- [Data provided]:
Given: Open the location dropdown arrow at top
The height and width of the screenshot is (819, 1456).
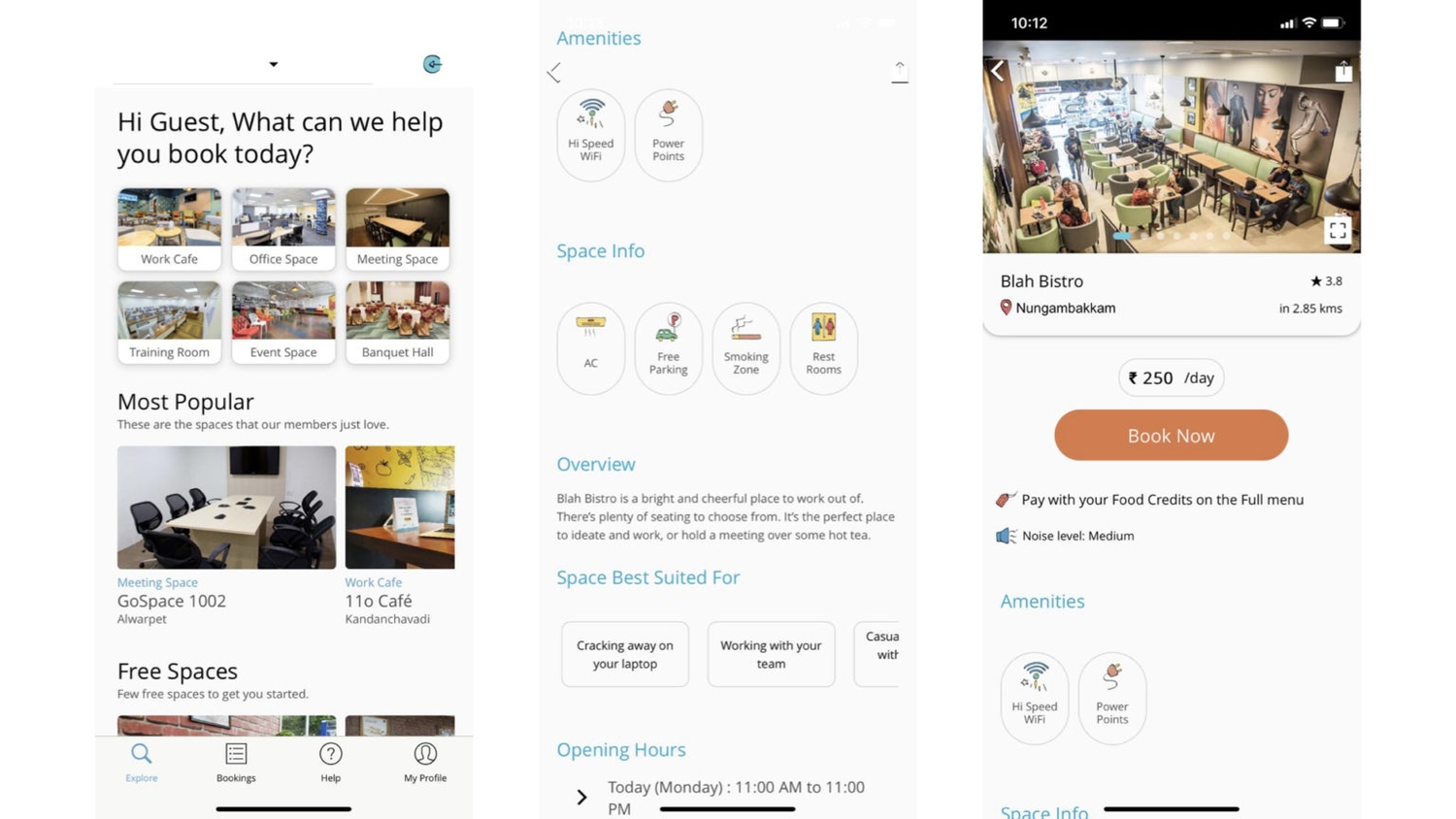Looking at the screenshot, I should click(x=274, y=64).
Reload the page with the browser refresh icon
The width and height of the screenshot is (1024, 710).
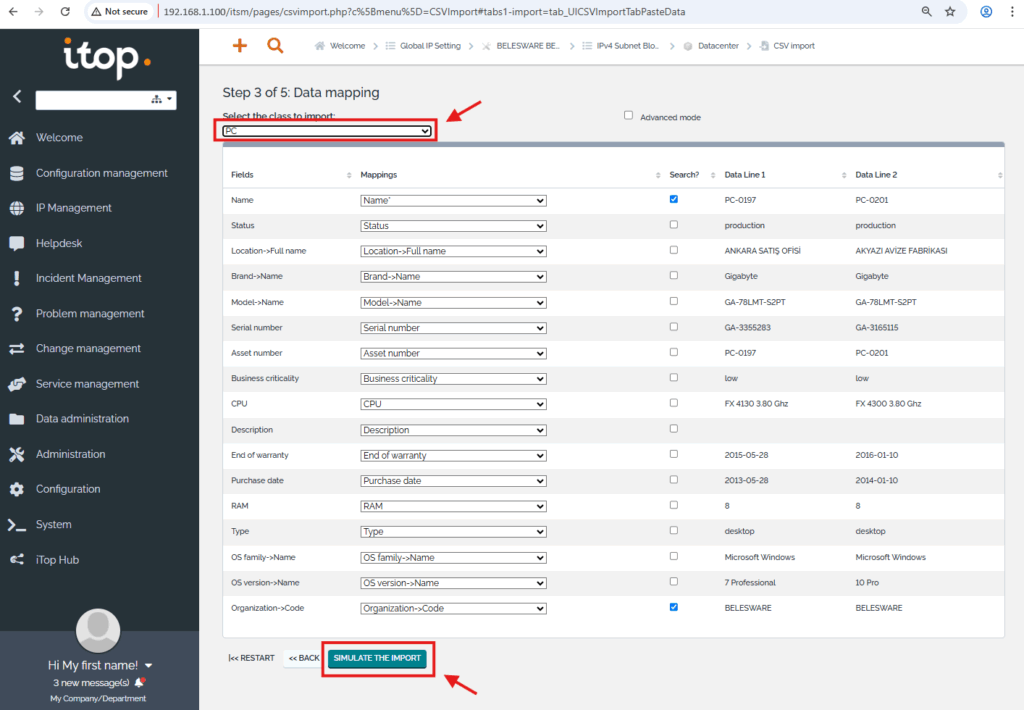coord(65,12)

- [What you will do]: Can you convert the records above into a two-column CSV with headers text and answer, one row per record, each field in double quotes and line breaks turned into spaces? Leave the pictures out.

- [Output for this task]:
text,answer
"Given: Open the location dropdown arrow at top The height and width of the screenshot is (819, 1456).","Looking at the screenshot, I should click(x=274, y=64)."
"Reload the page with the browser refresh icon The width and height of the screenshot is (1024, 710).","coord(65,12)"